WORK REQUIRED.
Reproduce exactly the lines from the one that holds "Click the green 並 skill level fan badge" through the last line of the entries, both ends included, but not the pictures.

Dataset records:

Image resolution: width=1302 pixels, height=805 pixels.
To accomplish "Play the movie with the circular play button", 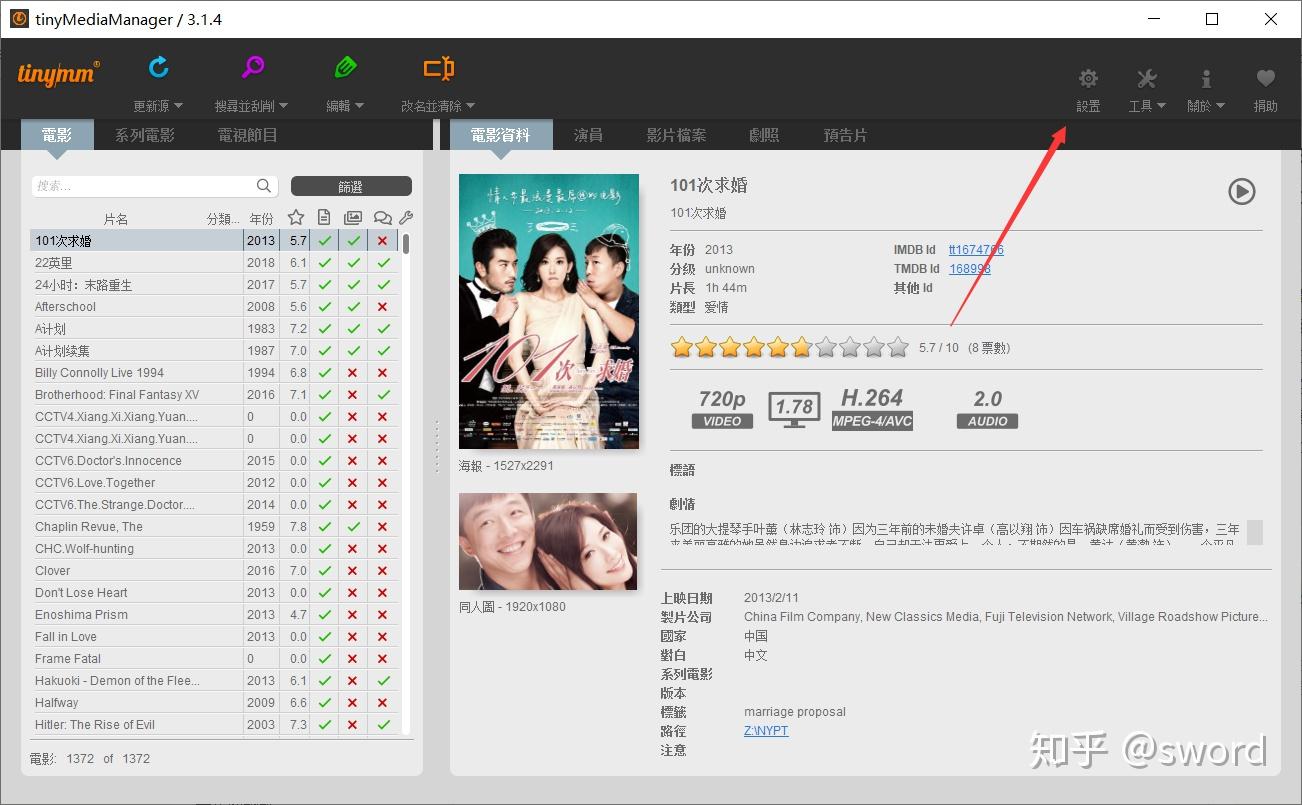I will pos(1242,192).
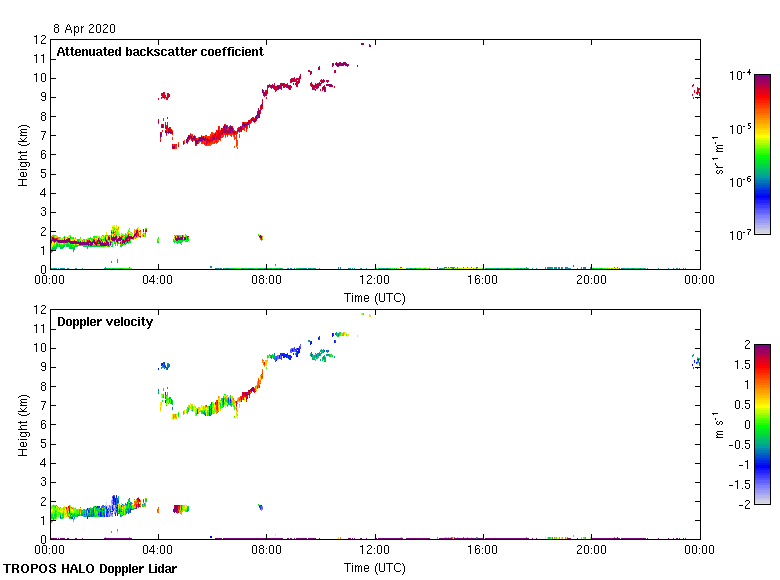The width and height of the screenshot is (780, 580).
Task: Click Time (UTC) label under the backscatter plot
Action: [375, 298]
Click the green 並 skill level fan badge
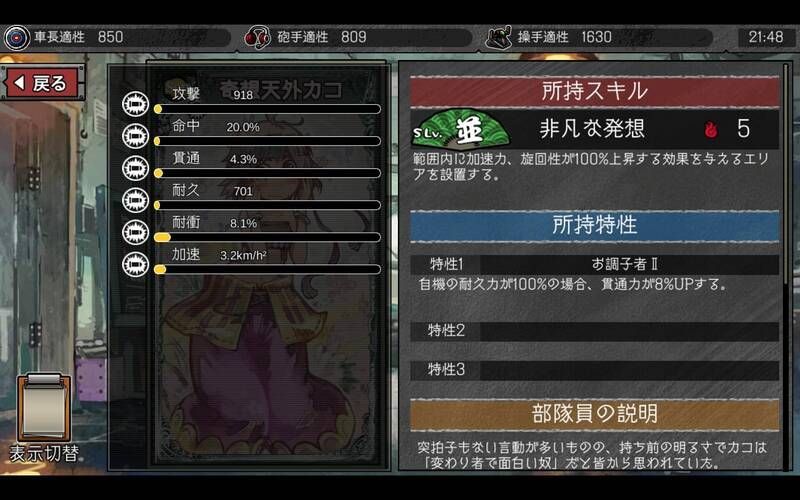Viewport: 800px width, 500px height. coord(460,129)
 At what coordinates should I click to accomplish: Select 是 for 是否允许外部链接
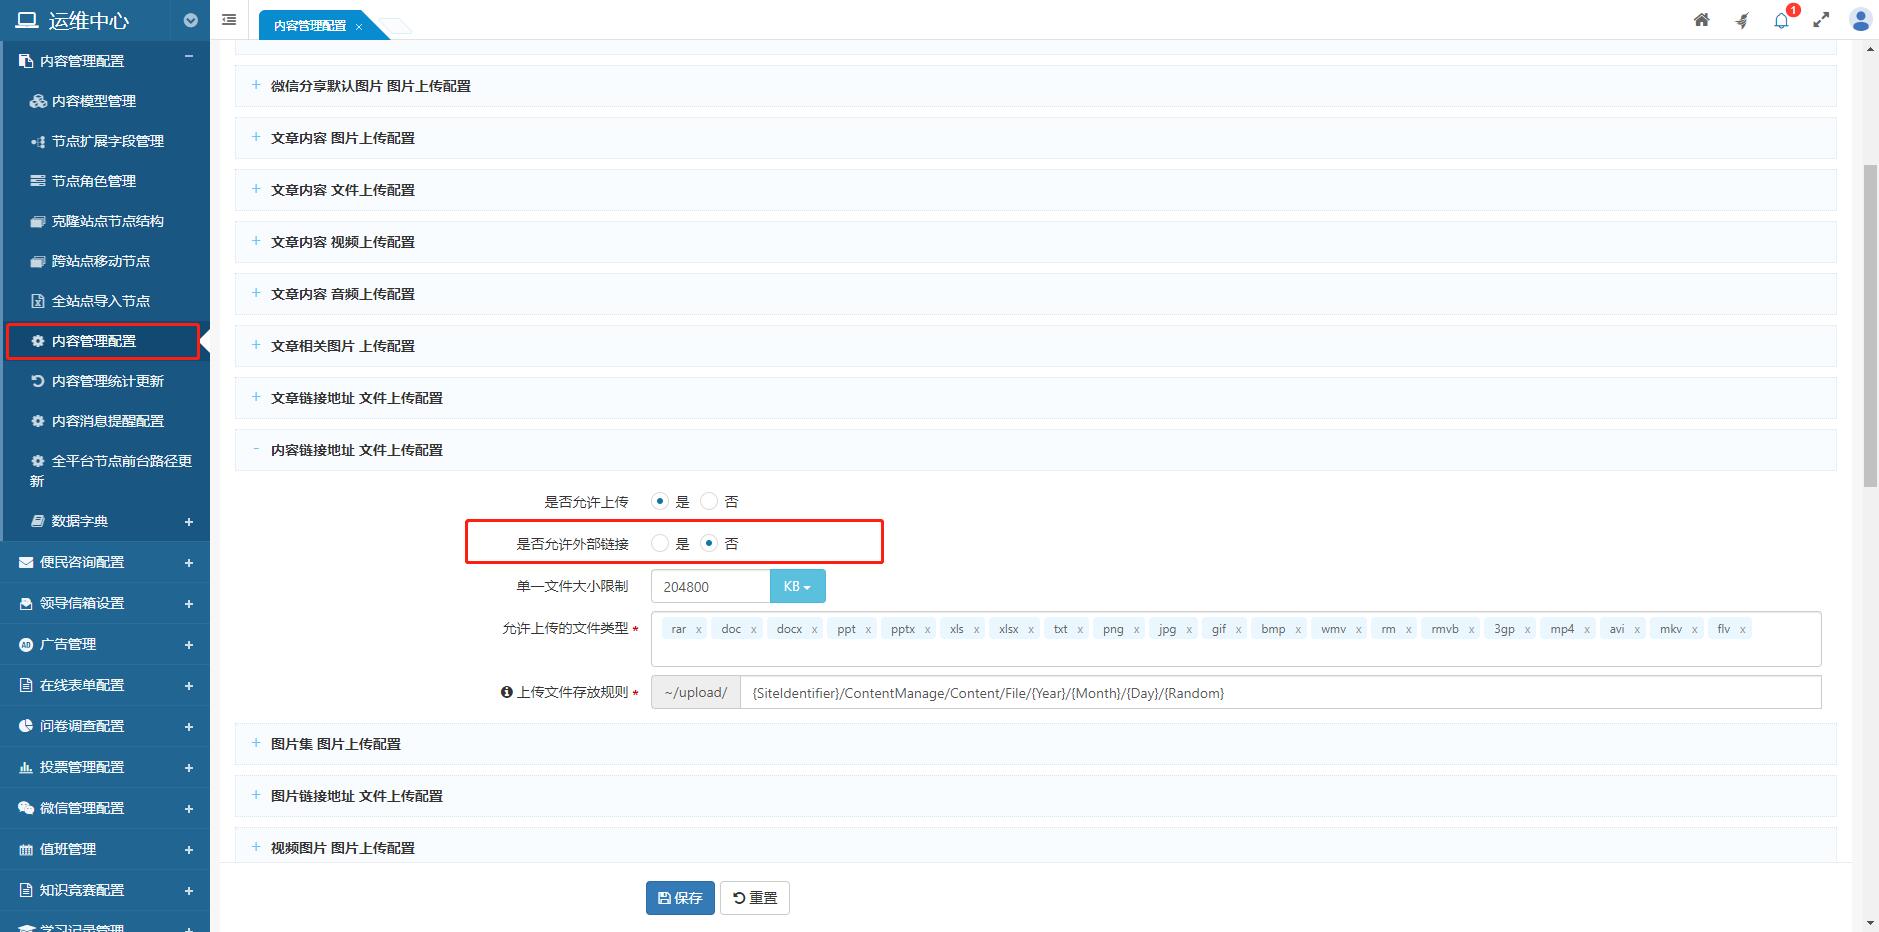[660, 543]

RESULT OF THIS TASK.
Click the green 並 skill level fan badge
Viewport: 800px width, 500px height. coord(460,129)
 At what coordinates should I click to accomplish: Select 是 for 是否允许外部链接
[660, 543]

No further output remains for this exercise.